P.S. I Love You
*1/2

Directed by Richard LaGravenese
Screenplay by Richard LaGravenese and Steven Rogers

Cast
Hilary Swank as Holly Kennedy
Gerard Butler as Gerry Kennedy
Lisa Kudrow as Denise Hennessey
Gina Gershon as Sharon McCarthy
James Marsters as John McCarthy

Rated PG-13 for sexual references and brief nudity

     
Reviewed by Lamar Kukuk
12/25/07

I am a firm believer that if it's well done, anyone can enjoy any kind of movie.  So, I've never been one to run from titles (OK, I ran from Divine Secrets of the Ya-Ya Sisterhood, but what man didn't???) just because they come bearing the mark of Chick Flick.  After all, Pretty Woman is one of my all-time favorite movies (did I just play the “Some of my favorite movies are Chick Flicks” card?).  But I think that where genre (and gender) tastes come into play is when the movie isn't well done.  Fans of this site know very well I can be a sucker for certain kinds of sci-fi and action junk even when it's not exactly up to code, but if women's shoes are going to play a major role in your plot, you'd better have the goods.  P.S. I Love You, Richard LaGravenese's second Hilary Swank vehicle this year (after the far superior Freedom Writers), both leans heavily on the shoes and is an utter mess.  As such, it was at times quite painful to watch.

Holly (Hilary Swank) and Gerry Kennedy (Gerard Butler) were very much in love and married for a decade before he died from a brain tumor, sending her into a downward spiral of shut-in despair and watching depressing movies from the 40's.  Her friends try to cheer her up:  Gerry's business partner John (James Marsters) and his wife Sharon (Gina Gershon), Holly's best friend Denise (Lisa Kudrow) and Gerry's unsettlingly perky sister Rose (Anne Kent; and yes, that does make her Rose Kennedy) shadow her every move without success until a package from Gerry arrives on her 30th birthday.  It's a tape recording announcing that she will begin receiving letters he wrote before his death, letters which will send her on a journey to rebuild her sense of self, or at least distract her from the annoying attentions of rude bartender Daniel Connelly (Harry Connick Jr.).

P.S. I Love You has a lot of problems, and they work hard to undermine a really impressive cast.  Swank's done far better work elsewhere, but she's still easy to root for and does a good job with Holly's quiet despair even if some of her more histrionic moments don't play.  And while Butler creates a fun and memorably warm character in Gerry, he and Swank don't strike much in the way of romantic sparks when we see them together.  The usually funny Kudrow is saddled with an excessively dour character, some unfortunate slapstick and what may be the worst speech of the year, while Gershon does her best to keep the movie's spirits up.  I'm a Buffy/Angel fan from way back, so I was delighted to see Marsters get a real movie role, and he's quite good in a part that mostly just calls for him to be the guy in the room.  I just wish the movie didn't feel the need to make an extraneous (and quite unfunny) Buffy joke because of his presence.  Kathy Bates is initially a pill as Holly's embittered mother until the movie gets around to giving her some shading late in the game:  then she's got a couple of its' best scenes.  But there's nothing that can be done with Connick Jr.'s utterly awful role.  We're told Daniel has a “syndrome” complete with medication, but he's really just a bitter jerk.  The movie expects us to sympathize with him because he makes a couple of sad speeches about never being the guy a girl actually wants, but it's hard to feel for him when his own behavior so clearly underscores why that is.

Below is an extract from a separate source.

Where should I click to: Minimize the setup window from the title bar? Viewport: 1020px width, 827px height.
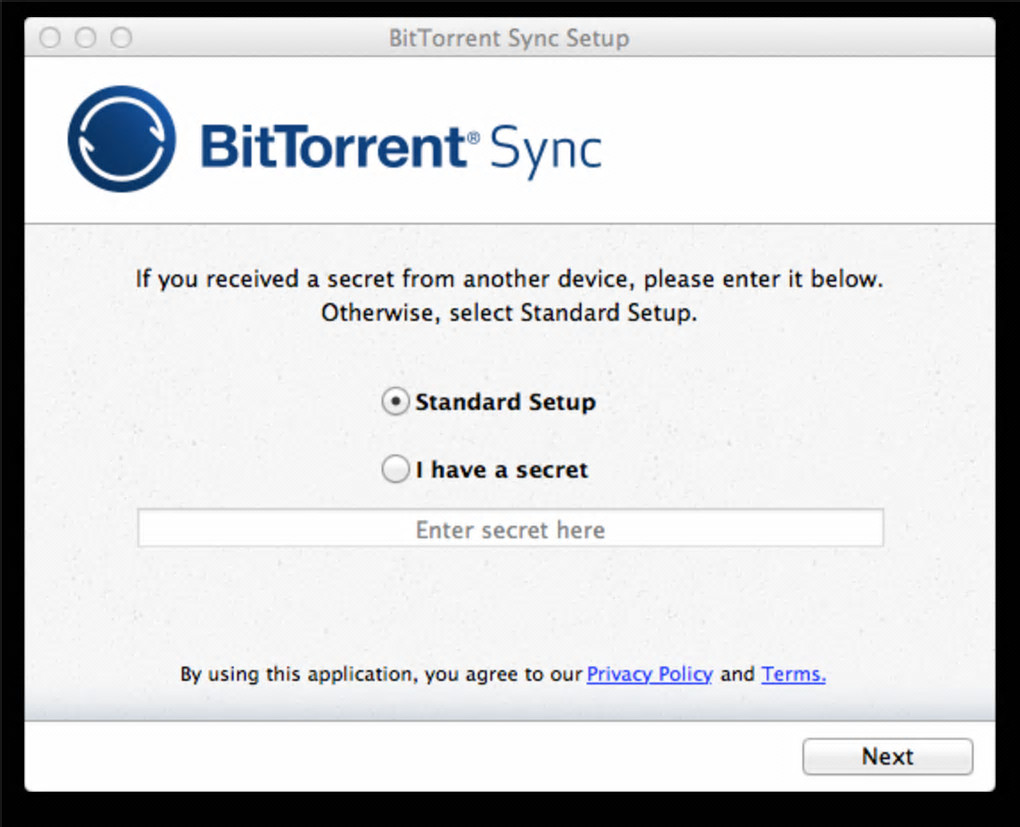86,39
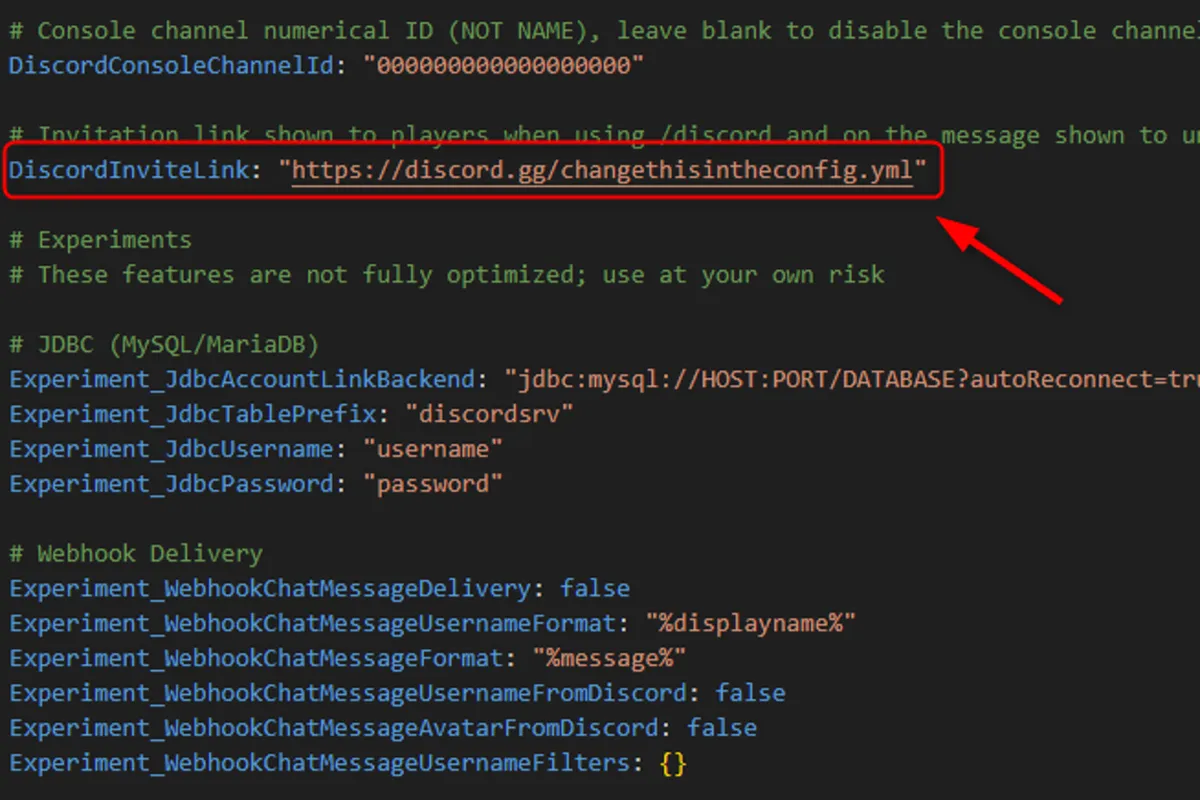1200x800 pixels.
Task: Click inside the red highlight box
Action: coord(470,170)
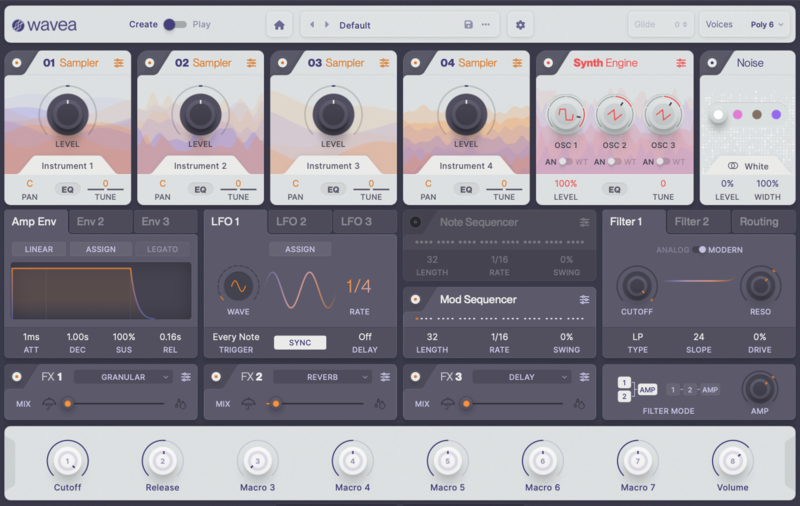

The letters themselves are a non-starter, calling for Holly to complete banal tasks like singing Karaoke and going fishing, and then to find what she really wants to do in life (hint:  shoes are involved).  They also require her to center her life around her recent tragedy far longer than is healthy and make “everything about Holly” in a way seemingly designed to drive her friends away.  And despite constant insistence otherwise, not one of them is particularly poignant or well-written.  The one good thing they require of her is to go to his native Ireland, because that's where the movie briefly catches fire thanks to Jeffrey Dean Morgan's smooth, charismatic performance as one of Gerry's old friends who just might represent a future for Holly.  It's telling that the only thing that ever brings the movie to life is that opportunity to look forward, but then it's right back to New York and into the slog of dwelling on Gerry's death.  And on shoes.

Like last summer's No Reservations, P.S. I Love You is a very sad story filled with sad people that desperately wants to be a wacky comedy.  As such, the characters are periodically required to leap into some silly mugging to tell us how Really!  Funny!  They Are!  But the movie's heart isn't in it.  Viewers hearts are unlikely to be either, unless they're Chick Flick die-hards, who should bring extra Kleenex for the James Blunt song over the end credits.